Ó Conchobhair
Connacht's royal name — the last High Kings of Ireland were O'Connors
O'Connor is the anglicised form of Ó Conchobhair, one of the great royal surnames of Ireland. The O'Connors of Connacht furnished the last true High Kings of Ireland before the Norman invasion. The name is also found in Kerry (Ó Conchobhair Ciarraí) and Offaly and Clare, each a distinct dynasty with separate origins.
O'Connor — Ó Conchobhair in Gaelic — derives from the personal name Conchobhar, variously interpreted as "lover of hounds" (from cú, hound, and cobhar, desiring) or "high-will." The name was common across medieval Ireland, producing several unrelated dynasties. The most historically significant were the O'Connors of Connacht — the royal house of the province of Connacht for centuries — and the O'Connors of Kerry, an equally ancient but separately descended family.
The O'Connors of Connacht held the kingship of their province for generations. Turlough Mor O'Connor (1088–1156) rose to become High King of Ireland, and for a period exercised real authority over most of the island. He built Galway's first bridge, patronised the church, and conducted campaigns that demonstrated his ambition for national supremacy.
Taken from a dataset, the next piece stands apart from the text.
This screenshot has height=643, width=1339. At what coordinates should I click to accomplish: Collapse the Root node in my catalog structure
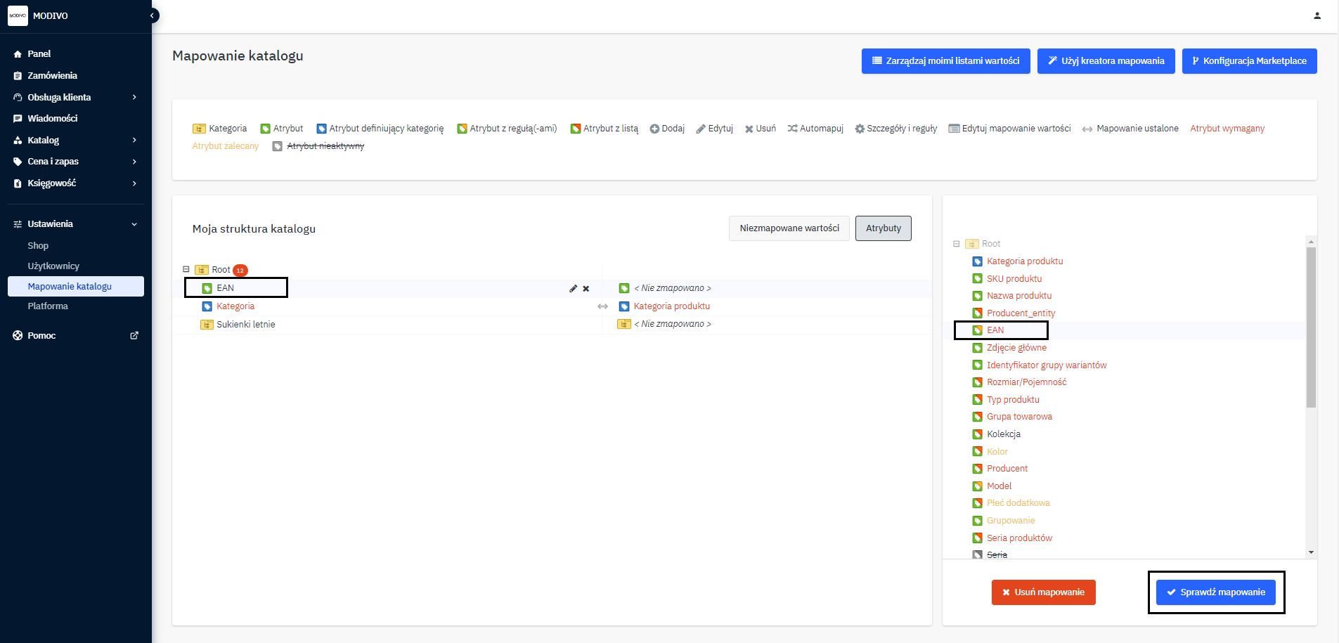[x=186, y=269]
His son Rory O'Connor (c.1116–1198) was the last High King of Ireland recognised across the island — his reign ended with the Treaty of Windsor (1175) with Henry II of England, which divided Ireland between the Norman lord and the Irish king, with Rory holding a diminished Connacht. Rory died in the abbey of Cong, County Mayo, in 1198, the last of the native High Kings.
The O'Connor Kerry family — Ó Conchobhair Ciarraí — were lords of northern Kerry around Tralee and the Castleisland area. A wholly separate lineage from the Connacht O'Connors, they trace descent from a different Conchobhar ancestor. They maintained their lordship in Kerry through the medieval period, clashing with the Anglo-Norman FitzMaurice (later FitzGerald) lords who dominated much of Munster. The Kerry O'Connors lost much of their land during the Elizabethan and Cromwellian land confiscations.
The Connacht O'Connors faced relentless pressure from the Composition of Connacht (1585) and the subsequent plantations. While some O'Connor branches survived as Catholic gentry into the seventeenth century — the O'Connors of Bellanagare in Roscommon were notable hereditary historians and poets — the Cromwellian period of the 1650s stripped many of their remaining landholdings. Charles O'Connor of Bellanagare (1710–1791) was a celebrated Irish historian and antiquary who worked to preserve Gaelic manuscripts and champion Catholic civil rights.
Roscommon, Kerry, and Clare were among the most devastated counties of the Great Famine. The O'Connor heartland in Connacht saw devastating mortality and emigration. Roscommon's population collapsed by over 30% between 1841 and 1851. O'Connors joined the great wave of Famine emigration to the United States, Australia, and Canada, establishing communities in cities from Boston to Melbourne.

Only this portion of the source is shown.